Préserver l'accord sur le nucléaire iranien
Autre dossier majeur : les ministres français et russes ont réitéré la nécessité de maintenir l'accord sur le nucléaire iranien. A cette occasion, Sergueï Lavrov a rappelé la convergence de vues entre les deux chefs d'Etat sur ce sujet : «Les deux présidents [russe et français] ont évoqué la nécessité de maintenir l’intégralité de l’accord sur le nucléaire iranien [tout en préservant] les intérêts économiques de la République d’Iran. Nous souhaitons faire baisser les tensions dans le golfe Persique afin de maintenir une sécurité collective dans cette région.»

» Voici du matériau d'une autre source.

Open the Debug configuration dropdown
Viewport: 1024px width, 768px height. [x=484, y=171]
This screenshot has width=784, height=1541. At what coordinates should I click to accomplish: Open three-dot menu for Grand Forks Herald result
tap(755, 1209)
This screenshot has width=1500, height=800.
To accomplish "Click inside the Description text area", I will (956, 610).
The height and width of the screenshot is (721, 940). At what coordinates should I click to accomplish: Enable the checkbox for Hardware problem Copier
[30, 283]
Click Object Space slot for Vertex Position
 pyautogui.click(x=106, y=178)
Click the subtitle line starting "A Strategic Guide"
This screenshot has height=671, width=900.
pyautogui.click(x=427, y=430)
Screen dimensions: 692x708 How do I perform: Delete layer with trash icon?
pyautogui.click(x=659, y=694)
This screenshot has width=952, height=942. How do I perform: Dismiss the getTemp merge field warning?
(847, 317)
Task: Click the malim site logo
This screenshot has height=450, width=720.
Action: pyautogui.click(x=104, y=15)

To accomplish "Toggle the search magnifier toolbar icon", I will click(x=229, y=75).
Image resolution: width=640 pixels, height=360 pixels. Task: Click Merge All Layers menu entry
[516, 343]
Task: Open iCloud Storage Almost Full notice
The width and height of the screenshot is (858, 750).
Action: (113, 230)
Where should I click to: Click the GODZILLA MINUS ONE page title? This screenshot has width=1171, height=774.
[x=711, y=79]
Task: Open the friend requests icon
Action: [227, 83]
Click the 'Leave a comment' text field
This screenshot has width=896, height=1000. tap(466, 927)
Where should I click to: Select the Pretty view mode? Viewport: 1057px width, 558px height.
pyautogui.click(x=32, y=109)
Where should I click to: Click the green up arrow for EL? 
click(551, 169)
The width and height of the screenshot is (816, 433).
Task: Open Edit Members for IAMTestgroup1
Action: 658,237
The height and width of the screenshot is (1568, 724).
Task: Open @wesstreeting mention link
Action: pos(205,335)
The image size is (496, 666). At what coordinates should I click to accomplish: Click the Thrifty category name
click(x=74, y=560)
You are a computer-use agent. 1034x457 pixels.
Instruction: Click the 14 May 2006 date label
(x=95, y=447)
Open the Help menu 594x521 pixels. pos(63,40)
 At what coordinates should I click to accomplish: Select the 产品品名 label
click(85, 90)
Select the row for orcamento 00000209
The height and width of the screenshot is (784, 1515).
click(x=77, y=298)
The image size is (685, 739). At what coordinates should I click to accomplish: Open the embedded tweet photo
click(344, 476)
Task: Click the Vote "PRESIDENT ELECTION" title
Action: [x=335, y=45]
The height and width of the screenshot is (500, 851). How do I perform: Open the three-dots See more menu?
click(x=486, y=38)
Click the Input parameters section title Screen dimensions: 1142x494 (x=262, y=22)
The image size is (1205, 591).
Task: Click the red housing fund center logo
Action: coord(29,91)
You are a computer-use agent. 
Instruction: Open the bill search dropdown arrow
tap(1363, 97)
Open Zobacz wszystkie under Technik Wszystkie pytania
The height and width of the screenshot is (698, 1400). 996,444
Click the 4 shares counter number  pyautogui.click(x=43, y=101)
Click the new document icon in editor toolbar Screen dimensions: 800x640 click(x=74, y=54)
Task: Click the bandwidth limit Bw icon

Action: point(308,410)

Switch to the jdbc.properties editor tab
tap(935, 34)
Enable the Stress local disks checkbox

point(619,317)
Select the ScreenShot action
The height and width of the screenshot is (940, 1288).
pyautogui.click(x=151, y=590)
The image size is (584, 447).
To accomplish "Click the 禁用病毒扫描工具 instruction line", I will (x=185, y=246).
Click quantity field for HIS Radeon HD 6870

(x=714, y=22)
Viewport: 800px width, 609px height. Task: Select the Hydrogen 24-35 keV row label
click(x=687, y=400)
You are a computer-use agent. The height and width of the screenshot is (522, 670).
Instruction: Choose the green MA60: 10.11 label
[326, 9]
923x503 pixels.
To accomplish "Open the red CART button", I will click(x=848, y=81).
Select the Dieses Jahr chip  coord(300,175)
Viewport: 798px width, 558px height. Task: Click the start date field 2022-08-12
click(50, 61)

Les tensions dans la région n'ont fait que s'intensifier depuis la décision unilatérale des Etats-Unis, en 2018, de se retirer de l'accord sur le nucléaire iranien signé à Vienne trois ans plus tôt. L'Iran, qui se dit toujours prêt à négocier avec les Etats-Unis en échange (condition sine qua non) d'une levée des sanctions qui pèsent sur le pays, a néanmoins décidé en retour de suspendre ses engagements.
Syrie : accord sur une meilleure coordination commune, préoccupation de Paris au sujet d'Idleb
Sur le dossier syrien, le chef de la diplomatie russe a exprimé son intention de poursuivre avec la France ses «travaux de coopération et de coordination sur la lutte antiterroriste» ainsi que la mise en place d'«opérations humanitaires» afin de permettre le retour des réfugiés en Syrie. Moscou et Paris ont déjà mené une opération humanitaire conjointe en Syrie : le 26 juillet 2018, une importante aide humanitaire fournie par la France et acheminée par la Russie était arrivée dans la Ghouta orientale, zone reprise par Damas en avril dernier 2018.
En Syrie, France et Russie partagent un défi commun, «celui du terrorisme», mais «ont des approches réellement différentes», a néanmoins relevé Florence Parly, exprimant les inquiétudes françaises quant à la situation à Idleb. «Ces différences [...] ne sont pas une fatalité», a assuré la ministre française des Armées.
Ce rendez-vous diplomatique intervient alors que Paris tente d'améliorer ses relations diplomatiques avec Moscou. Alors qu’il s’adressait à l’Association de la presse présidentielle le 21 août, à la suite de la visite de Vladimir Poutine au fort de Brégançon, Emmanuel Macron regrettait ainsi l'attitude hostile de certains, au sein des appareils d’Etat français et russe, face à un rapprochement entre les deux nations. Estimant que ce phénomène attisait la vieille rivalité entre Est et Ouest, le chef d'Etat français évoquait alors un «Etat profond» susceptible, selon lui, de résister à ses choix stratégiques.